Longueuil – As Québec’s Human Rights and Youth Rights Commission (CDPDJ) launches an investigation into the impact of wait times for children who need to be assessed and to receive services from the Director of Youth Protection (DPJ), the APTS (Alliance du personnel professionnel et technique de la santé et des services sociaux) has announced that it is willing to participate fully and actively in the Commission’s work in order to help it gather information.

“We offered the Commission our help last week,” said APTS president Robert Comeau. “The APTS represents youth protection workers throughout Québec, and for us, improving the well-being of the children and teenagers who receive services from our members is a priority. I’m convinced we’ll be able to provide the Commission with highly relevant information thanks to our access to youth workers, our knowledge of the situations they tell us about, and the documents that are sent to us.”

Getting a more accurate picture

On February 15, social services minister Lionel Carmant “congratulated himself” on the improvement of some wait list results compared to those for the previous year.

“We can only express our surprise at Minister Carmant’s optimistic portrayal of the situation,” said Sébastien Pitre, APTS officer in charge of youth protection. “Let’s not forget that youth workers are the ones who achieved these reduced wait lists by the sweat of their brows. Their workloads are excessively large, and they’ve been risking their physical and psychological health to achieve these results. We’re confident that the the results of the CDPDJ inquiry will give us a much more accurate picture of what’s going on.”

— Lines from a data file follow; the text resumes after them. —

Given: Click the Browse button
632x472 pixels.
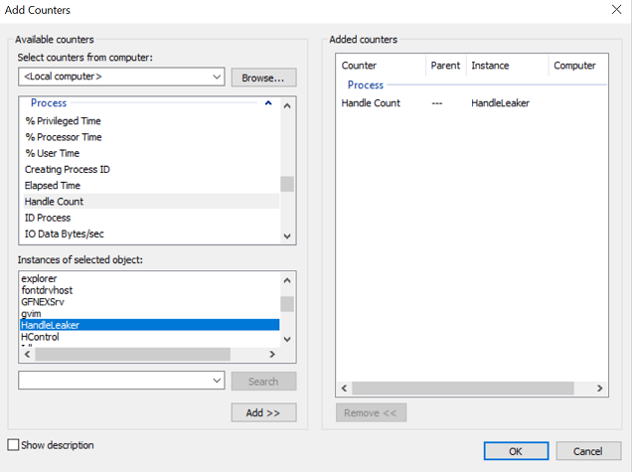Looking at the screenshot, I should click(263, 77).
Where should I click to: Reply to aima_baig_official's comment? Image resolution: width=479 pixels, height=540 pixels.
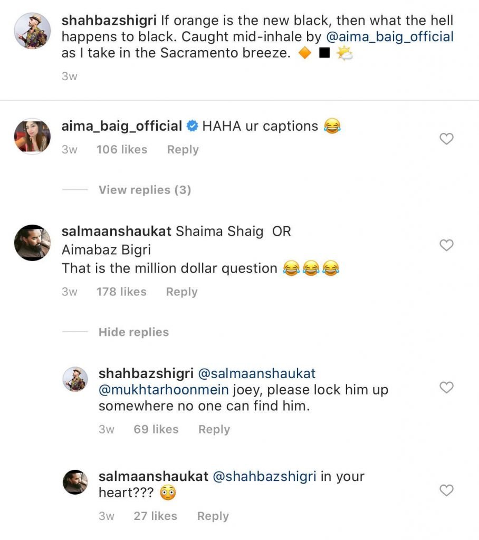pyautogui.click(x=183, y=150)
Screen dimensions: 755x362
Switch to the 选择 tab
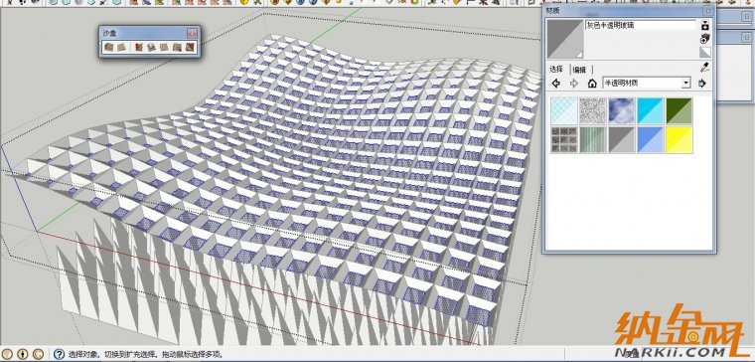pyautogui.click(x=556, y=69)
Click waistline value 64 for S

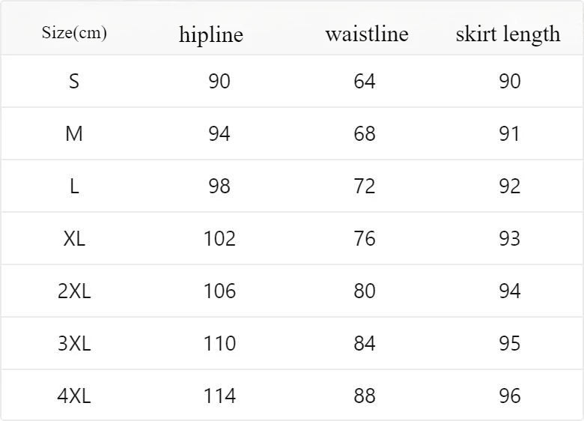click(365, 81)
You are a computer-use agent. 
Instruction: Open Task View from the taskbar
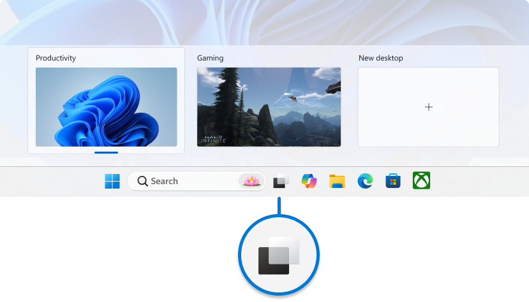(280, 182)
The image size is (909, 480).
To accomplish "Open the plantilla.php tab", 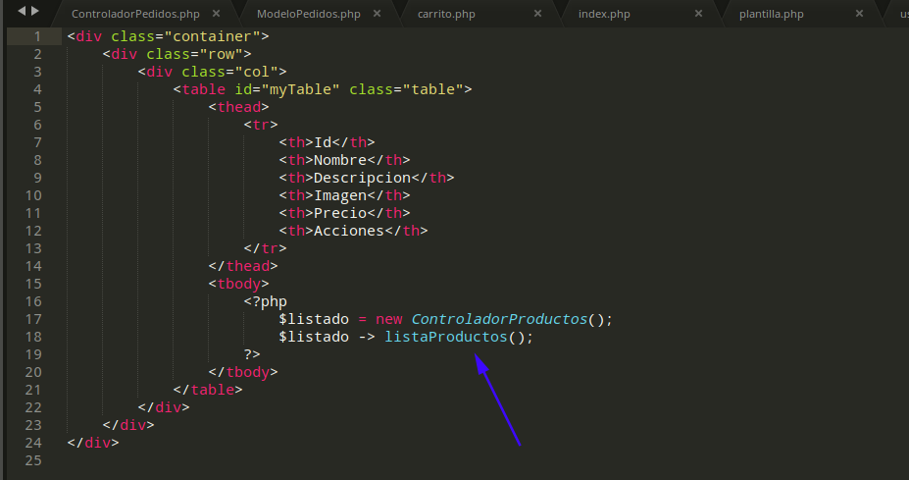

The APTS has been arguing for years that difficult working conditions in the health and social services system are one of the main reasons for the labour shortage. While the proposed collective agreement on which APTS members are currently being asked to vote does include a number of gains, major efforts are still required to put an end to the crisis in the public system.

“The labour shortage is undermining services provided to all Quebecers, and services to children and young people are no exception,” said Robert Comeau. “Wait lists in youth protection are just the tip of the iceberg. As a society, we must do whatever is needed to reestablish the value of jobs in our public sector and attract new employees.”


The APTS (Alliance du personnel professionnel et technique de la santé et des services sociaux) represents more than 65,000 members who play a key role in ensuring that health and social services institutions run smoothly. Our members provide a wide range of services for all Quebecers, including diagnostic, rehabilitation, nutrition, psychosocial intervention, clinical support, and prevention services.